▶ _TASK INSTRUCTIONS_
Write out exactly, with no other output, the lines below from the one that contains "Task: Click the Affichage eye icon" through the end.

• • •

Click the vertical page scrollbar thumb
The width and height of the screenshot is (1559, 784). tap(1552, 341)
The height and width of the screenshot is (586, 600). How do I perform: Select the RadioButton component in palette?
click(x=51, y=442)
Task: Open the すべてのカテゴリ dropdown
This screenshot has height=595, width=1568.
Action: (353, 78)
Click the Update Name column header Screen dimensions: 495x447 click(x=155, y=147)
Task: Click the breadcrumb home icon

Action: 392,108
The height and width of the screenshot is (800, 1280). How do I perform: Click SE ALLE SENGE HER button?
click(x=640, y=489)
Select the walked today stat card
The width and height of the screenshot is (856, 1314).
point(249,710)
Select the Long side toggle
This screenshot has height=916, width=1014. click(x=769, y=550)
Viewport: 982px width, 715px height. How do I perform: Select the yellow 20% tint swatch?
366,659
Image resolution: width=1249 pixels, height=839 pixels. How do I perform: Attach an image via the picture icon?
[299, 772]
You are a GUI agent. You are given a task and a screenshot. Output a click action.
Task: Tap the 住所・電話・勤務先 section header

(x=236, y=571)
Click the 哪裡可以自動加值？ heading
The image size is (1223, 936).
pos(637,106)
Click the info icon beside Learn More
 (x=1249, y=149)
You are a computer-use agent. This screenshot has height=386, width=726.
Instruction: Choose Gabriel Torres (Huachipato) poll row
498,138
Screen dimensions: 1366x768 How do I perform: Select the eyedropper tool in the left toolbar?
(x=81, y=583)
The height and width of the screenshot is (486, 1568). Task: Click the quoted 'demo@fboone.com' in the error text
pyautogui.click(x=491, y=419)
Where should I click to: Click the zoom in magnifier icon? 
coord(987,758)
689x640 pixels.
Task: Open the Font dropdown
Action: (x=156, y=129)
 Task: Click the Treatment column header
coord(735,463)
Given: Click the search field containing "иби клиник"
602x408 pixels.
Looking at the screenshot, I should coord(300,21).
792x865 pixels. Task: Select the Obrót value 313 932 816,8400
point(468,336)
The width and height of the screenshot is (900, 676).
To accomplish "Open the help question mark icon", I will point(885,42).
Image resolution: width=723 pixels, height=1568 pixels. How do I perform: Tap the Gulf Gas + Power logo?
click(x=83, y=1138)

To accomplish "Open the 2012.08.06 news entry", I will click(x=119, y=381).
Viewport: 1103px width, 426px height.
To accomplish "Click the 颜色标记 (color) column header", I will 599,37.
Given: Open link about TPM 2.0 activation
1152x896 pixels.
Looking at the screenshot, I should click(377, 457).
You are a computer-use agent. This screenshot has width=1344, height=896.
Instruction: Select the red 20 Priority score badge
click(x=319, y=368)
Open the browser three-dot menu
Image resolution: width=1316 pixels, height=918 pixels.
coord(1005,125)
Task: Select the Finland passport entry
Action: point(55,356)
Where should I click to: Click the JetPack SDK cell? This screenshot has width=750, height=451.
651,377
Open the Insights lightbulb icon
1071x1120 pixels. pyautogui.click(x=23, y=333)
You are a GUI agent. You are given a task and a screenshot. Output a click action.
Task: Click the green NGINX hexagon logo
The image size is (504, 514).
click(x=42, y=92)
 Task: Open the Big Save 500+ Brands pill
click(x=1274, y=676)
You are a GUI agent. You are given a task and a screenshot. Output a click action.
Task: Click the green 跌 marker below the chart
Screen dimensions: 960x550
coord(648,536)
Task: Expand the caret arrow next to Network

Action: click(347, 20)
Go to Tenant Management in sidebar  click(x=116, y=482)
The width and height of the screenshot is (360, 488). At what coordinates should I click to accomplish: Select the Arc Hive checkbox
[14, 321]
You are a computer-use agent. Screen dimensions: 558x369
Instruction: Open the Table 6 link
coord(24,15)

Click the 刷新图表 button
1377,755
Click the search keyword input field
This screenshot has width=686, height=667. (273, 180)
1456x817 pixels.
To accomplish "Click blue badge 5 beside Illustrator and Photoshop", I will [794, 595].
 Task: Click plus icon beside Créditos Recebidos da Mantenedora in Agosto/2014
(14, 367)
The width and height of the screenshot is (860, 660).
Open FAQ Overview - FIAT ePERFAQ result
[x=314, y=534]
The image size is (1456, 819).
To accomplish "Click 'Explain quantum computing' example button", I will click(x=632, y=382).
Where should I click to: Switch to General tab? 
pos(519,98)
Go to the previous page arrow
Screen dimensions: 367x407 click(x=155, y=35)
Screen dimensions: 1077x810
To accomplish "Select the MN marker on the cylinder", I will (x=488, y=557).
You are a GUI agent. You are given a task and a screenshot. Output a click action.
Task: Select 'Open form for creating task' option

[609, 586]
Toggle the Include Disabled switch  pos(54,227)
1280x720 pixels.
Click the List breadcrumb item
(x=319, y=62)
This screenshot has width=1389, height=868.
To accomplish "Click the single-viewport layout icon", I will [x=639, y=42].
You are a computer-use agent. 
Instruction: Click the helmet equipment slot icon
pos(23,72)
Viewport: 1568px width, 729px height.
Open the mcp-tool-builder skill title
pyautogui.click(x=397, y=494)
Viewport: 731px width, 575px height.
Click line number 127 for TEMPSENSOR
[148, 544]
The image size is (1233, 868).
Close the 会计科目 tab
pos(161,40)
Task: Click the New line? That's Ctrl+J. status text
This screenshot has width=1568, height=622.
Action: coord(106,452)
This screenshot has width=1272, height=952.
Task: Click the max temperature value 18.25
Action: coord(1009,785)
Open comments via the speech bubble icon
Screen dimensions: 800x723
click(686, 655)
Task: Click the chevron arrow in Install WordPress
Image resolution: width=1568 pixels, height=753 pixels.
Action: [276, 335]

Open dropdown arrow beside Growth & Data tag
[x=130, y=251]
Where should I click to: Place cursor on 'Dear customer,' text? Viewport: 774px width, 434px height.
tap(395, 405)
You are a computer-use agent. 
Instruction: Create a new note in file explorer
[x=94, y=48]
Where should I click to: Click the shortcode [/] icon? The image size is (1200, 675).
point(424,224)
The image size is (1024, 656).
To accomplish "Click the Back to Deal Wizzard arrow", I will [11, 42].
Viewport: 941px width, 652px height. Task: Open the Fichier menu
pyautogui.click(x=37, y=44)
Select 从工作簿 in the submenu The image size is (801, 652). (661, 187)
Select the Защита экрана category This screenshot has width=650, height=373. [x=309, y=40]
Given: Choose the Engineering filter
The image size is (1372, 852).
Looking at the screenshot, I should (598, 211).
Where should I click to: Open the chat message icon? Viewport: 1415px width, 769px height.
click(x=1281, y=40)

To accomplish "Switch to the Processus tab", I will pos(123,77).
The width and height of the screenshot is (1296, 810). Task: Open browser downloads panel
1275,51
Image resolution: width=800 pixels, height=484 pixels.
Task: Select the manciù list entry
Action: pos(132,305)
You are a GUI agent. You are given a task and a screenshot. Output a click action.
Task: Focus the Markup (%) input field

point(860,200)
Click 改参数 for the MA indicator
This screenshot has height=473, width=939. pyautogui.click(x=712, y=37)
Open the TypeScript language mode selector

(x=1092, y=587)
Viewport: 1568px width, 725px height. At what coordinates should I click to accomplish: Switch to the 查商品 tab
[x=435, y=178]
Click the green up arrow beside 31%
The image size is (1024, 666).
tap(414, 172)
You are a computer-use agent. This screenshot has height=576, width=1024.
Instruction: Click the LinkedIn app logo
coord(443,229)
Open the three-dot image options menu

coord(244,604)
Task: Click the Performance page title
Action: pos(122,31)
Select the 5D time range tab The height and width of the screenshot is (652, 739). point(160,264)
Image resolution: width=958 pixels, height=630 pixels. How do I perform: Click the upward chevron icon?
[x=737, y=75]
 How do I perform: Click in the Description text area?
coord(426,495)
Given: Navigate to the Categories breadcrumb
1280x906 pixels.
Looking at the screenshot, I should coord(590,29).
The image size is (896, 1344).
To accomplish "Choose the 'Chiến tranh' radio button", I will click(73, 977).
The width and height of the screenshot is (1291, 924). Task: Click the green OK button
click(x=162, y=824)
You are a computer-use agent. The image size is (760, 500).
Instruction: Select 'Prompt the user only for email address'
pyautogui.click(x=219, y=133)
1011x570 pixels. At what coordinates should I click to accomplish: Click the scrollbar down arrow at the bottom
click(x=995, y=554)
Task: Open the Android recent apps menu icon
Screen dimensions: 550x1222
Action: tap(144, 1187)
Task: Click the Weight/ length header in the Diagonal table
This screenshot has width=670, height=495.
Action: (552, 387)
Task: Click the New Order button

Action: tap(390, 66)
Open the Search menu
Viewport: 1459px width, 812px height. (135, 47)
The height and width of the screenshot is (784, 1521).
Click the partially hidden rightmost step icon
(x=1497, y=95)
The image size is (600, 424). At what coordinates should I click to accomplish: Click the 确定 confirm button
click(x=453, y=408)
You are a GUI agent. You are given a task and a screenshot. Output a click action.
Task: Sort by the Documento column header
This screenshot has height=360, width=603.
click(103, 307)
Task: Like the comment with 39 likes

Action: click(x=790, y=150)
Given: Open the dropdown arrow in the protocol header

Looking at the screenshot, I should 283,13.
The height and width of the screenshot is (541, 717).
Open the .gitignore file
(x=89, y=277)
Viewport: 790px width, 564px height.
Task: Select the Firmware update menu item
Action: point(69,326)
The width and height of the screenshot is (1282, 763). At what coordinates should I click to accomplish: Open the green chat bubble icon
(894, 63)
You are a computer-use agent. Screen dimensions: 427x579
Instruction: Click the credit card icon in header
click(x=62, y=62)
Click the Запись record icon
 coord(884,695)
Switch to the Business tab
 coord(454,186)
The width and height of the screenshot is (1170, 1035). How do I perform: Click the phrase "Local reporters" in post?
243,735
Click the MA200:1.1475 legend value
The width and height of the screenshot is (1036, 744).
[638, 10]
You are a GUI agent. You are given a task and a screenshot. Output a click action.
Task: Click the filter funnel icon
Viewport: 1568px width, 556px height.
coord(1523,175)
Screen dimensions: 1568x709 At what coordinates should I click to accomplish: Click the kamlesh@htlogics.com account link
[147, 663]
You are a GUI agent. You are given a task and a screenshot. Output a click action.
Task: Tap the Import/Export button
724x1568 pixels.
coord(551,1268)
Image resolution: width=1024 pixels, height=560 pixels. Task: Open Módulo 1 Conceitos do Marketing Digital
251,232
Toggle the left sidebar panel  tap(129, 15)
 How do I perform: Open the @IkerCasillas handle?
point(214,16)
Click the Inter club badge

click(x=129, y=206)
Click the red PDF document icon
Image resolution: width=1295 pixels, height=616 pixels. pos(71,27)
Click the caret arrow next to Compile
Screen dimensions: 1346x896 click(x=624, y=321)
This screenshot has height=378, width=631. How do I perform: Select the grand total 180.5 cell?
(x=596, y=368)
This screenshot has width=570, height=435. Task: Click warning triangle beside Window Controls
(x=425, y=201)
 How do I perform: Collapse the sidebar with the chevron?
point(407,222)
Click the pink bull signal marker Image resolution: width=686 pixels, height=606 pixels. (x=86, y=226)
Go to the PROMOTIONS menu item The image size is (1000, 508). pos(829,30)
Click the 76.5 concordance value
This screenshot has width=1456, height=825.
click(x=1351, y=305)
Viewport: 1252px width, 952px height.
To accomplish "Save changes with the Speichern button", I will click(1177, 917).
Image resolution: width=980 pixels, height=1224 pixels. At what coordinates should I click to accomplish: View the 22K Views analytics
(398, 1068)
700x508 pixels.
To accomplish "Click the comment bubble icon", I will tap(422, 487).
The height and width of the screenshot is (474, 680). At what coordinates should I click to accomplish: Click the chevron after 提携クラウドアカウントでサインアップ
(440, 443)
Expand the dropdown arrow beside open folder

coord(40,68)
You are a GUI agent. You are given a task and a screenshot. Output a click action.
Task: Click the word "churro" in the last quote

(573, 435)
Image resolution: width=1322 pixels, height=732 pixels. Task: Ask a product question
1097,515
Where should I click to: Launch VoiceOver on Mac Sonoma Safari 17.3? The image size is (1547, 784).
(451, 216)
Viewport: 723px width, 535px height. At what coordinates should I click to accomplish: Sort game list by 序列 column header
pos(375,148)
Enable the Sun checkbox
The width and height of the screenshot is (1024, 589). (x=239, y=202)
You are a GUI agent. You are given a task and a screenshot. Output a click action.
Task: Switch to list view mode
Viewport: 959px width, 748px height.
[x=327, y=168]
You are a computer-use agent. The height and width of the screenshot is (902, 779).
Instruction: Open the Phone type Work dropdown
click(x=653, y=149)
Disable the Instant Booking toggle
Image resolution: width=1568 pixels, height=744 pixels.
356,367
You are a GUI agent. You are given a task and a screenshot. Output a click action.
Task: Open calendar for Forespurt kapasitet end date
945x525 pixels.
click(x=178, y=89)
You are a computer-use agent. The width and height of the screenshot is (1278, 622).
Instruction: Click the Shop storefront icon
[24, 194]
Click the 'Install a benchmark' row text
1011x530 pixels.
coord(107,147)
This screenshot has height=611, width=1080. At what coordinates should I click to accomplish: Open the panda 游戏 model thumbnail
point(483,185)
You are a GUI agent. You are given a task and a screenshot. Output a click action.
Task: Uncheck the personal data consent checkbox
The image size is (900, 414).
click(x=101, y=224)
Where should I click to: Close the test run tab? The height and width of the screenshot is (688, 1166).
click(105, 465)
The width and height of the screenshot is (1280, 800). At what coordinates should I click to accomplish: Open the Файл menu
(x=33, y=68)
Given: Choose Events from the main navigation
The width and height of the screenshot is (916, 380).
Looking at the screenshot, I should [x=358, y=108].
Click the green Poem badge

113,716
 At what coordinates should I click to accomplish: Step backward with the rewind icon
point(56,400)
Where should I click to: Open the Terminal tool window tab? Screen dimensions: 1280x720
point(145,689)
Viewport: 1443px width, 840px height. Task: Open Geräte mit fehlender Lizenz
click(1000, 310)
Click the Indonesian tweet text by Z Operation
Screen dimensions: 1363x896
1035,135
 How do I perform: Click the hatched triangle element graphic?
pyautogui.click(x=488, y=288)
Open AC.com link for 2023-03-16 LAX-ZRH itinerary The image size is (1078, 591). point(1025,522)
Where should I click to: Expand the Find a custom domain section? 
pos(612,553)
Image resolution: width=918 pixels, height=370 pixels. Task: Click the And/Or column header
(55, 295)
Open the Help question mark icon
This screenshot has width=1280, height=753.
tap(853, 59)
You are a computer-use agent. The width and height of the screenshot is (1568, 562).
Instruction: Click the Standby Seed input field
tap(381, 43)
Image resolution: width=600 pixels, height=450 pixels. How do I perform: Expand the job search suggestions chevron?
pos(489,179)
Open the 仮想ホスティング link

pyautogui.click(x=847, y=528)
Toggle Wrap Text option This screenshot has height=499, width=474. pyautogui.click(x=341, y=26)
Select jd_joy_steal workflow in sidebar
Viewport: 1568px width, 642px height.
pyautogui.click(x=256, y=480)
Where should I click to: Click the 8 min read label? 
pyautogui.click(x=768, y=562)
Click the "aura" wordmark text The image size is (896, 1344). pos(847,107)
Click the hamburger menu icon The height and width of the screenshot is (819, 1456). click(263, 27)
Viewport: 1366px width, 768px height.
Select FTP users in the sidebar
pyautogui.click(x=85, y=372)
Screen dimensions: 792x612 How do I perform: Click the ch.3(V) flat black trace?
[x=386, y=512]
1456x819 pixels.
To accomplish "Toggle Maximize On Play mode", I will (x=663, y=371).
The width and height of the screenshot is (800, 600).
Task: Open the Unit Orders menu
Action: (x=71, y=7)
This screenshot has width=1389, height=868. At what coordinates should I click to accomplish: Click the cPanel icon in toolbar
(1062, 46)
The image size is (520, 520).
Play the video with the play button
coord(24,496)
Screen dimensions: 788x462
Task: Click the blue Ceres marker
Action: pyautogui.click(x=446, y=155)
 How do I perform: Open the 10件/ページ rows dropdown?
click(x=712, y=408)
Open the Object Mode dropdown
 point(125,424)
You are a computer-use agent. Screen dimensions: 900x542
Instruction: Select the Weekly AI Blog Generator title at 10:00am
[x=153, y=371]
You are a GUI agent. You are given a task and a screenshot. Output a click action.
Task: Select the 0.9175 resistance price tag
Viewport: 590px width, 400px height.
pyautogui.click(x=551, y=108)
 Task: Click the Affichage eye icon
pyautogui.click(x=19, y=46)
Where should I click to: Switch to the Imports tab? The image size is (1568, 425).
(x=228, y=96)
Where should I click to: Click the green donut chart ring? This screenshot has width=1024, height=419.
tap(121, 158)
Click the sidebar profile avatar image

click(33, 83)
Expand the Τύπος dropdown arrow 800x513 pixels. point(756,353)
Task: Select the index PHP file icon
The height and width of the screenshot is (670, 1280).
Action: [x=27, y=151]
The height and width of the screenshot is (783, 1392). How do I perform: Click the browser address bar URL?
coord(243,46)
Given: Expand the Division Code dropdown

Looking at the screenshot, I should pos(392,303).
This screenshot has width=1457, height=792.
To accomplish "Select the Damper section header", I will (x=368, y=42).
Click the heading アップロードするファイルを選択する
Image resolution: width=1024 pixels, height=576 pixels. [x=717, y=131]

• • •

▶ _RESPONSE_
 Task: Click the Affichage eye icon
pyautogui.click(x=19, y=46)
Where should I click to: Switch to the Imports tab? The image size is (1568, 425).
(x=228, y=96)
Where should I click to: Click the green donut chart ring? This screenshot has width=1024, height=419.
tap(121, 158)
Click the sidebar profile avatar image

click(33, 83)
Expand the Τύπος dropdown arrow 800x513 pixels. point(756,353)
Task: Select the index PHP file icon
The height and width of the screenshot is (670, 1280).
Action: [x=27, y=151]
The height and width of the screenshot is (783, 1392). How do I perform: Click the browser address bar URL?
coord(243,46)
Given: Expand the Division Code dropdown

Looking at the screenshot, I should pos(392,303).
This screenshot has width=1457, height=792.
To accomplish "Select the Damper section header", I will (x=368, y=42).
Click the heading アップロードするファイルを選択する
Image resolution: width=1024 pixels, height=576 pixels. [x=717, y=131]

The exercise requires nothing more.